Lilac Girls: A Novel. Martha Hall Kelly. Random House Publishing
Group. April 2016. 496 pp. ISBN#:
9781101883075.
Caroline
Ferraday comes from a rich family and has no need to work. However, she is a volunteer at the French
consulate and is passionately dedicated to helping French refugees and
especially raising money and clothing for French children without family or
friends. For the Germans under Hitler
are ravaging Europe and is now headed for France, causing many to attempt to
flee to America. Caroline is about to
become enamored with a married well-known actor, whose family will also become
victims of Hitler’s aggressive policies.
The
reader needs a very strong stomach for what follows. Kasia Kuzmerick wants to act like a grown-up
and begins to accept low-level jobs for the Polish resistance. One admires her courage and tenacity and yet
every move she makes seems to foreshadow eventual capture and imprisonment.
On
the other hand, we meet a very young German doctor, Herta Oberheuser, whose
training has been limited to dermatology since female doctors are almost
unheard of in Germany. Desperate to use
her knowledge and skills, especially as a surgeon, she signs up for government
service and winds up in the Ravensbruck concentration camp for women. At first she is appalled at the horrors she
witnesses and is expected to perform herself.
Eventually she succumbs to cooperation because her own imprisonment is
the only option left for refusing to obey orders. What is fascinating about this story is the
fact that both women must do things they abhor in order to survive. The consequences of these choices, however,
turn out quite different after the war eventually ends. Being a survivor isn’t always enough of an
excuse.
These
women are outstanding heroines in their fierce belief in hope, hope they will
come out of their experiences whole somehow and hope that justice will
prevail. Such an attitude is easy to
blithely state when detached from intense suffering but indomitably brave when
called to compromise or silently live in physical, mental and emotional agony.

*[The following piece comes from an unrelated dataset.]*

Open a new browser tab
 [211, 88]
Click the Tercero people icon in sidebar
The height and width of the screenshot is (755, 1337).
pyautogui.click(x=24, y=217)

Lilac Girls: A Novel is a novel every reader will never
forget. That, after all, is the purpose
of recounting the realities of WWII and the Holocaust, including those non-Jews
who bore the ferocious, tyrannical policies of Hitler carried out by his
henchmen and women. As painful as the
story described hits the reader, it is a starkly told tale that must be told,
lest we forget! Highly recommended historical fiction!